## Records to use
⁂

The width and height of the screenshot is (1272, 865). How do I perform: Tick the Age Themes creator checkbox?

⁂

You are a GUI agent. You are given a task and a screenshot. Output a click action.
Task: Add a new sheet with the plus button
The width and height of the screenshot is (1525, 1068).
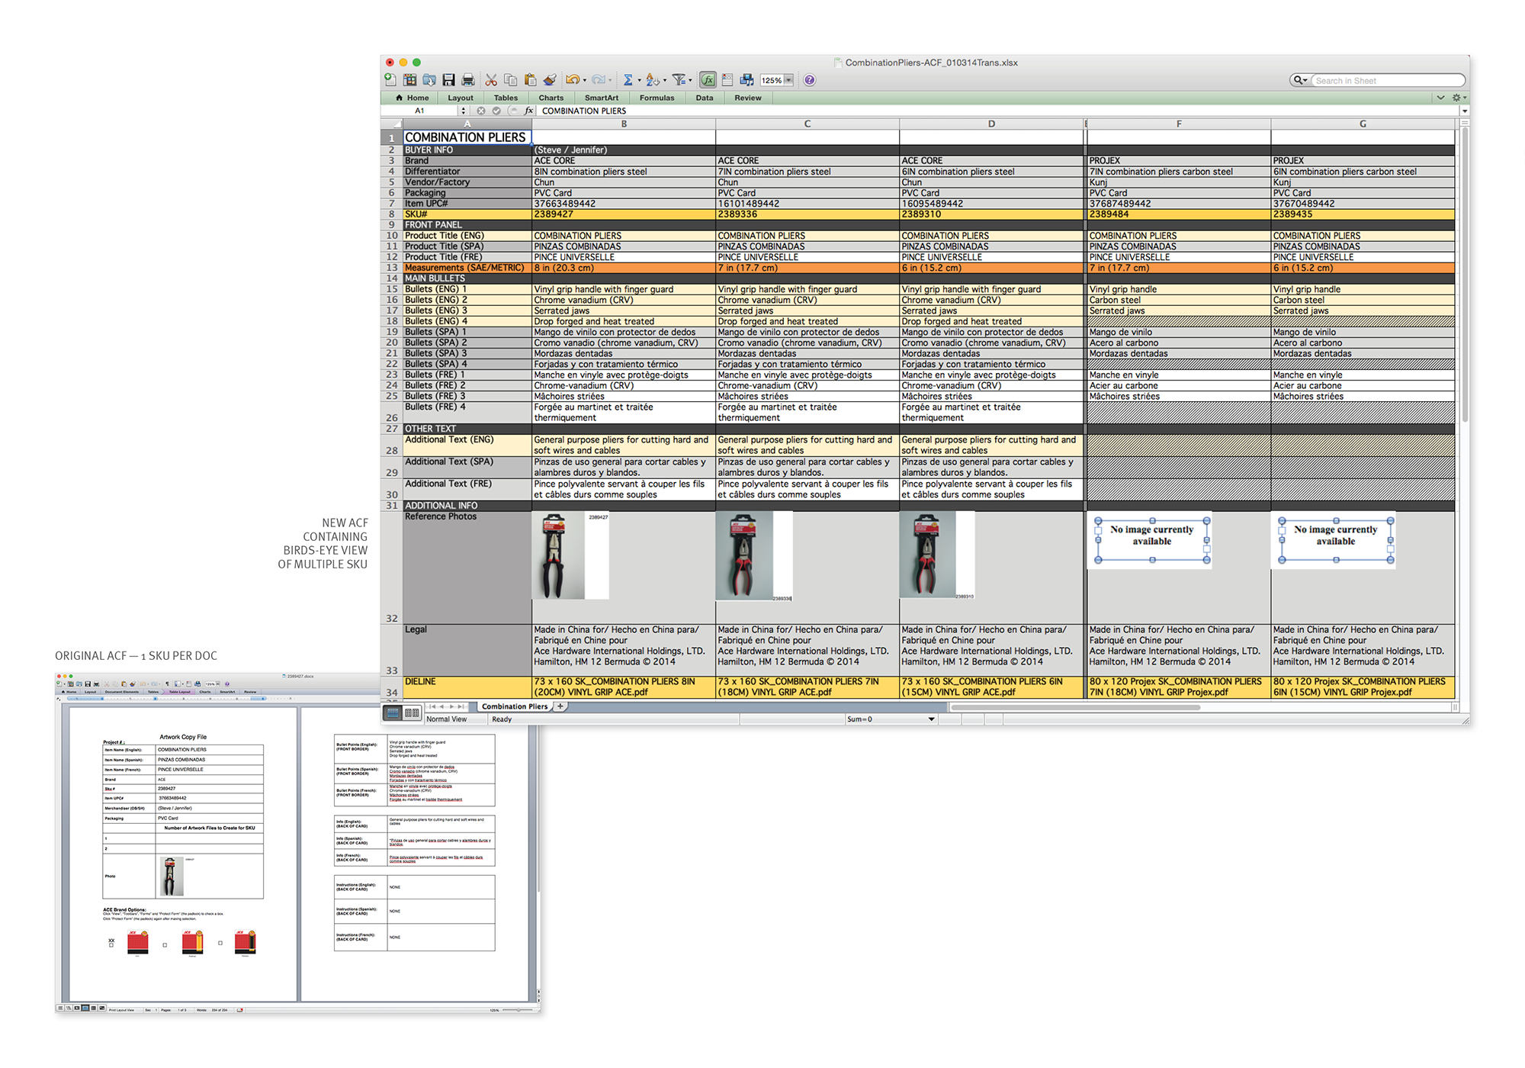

⁂

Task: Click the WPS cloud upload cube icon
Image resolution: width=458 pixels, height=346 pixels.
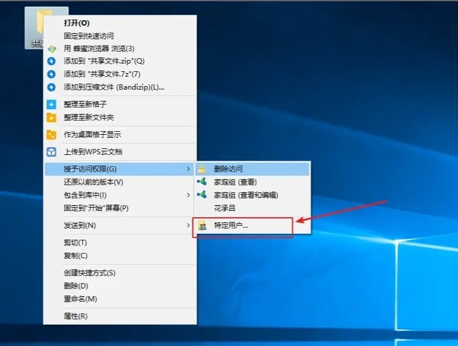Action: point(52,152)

⁂

## What this task involves
Copy the part of the data that opens with the line containing "Task: Click the WPS cloud upload cube icon" and closes with the line containing "Action: point(52,152)", keeping every line exactly as it stands. Leave the pictures out.

## Exercise response
Task: Click the WPS cloud upload cube icon
Image resolution: width=458 pixels, height=346 pixels.
Action: point(52,152)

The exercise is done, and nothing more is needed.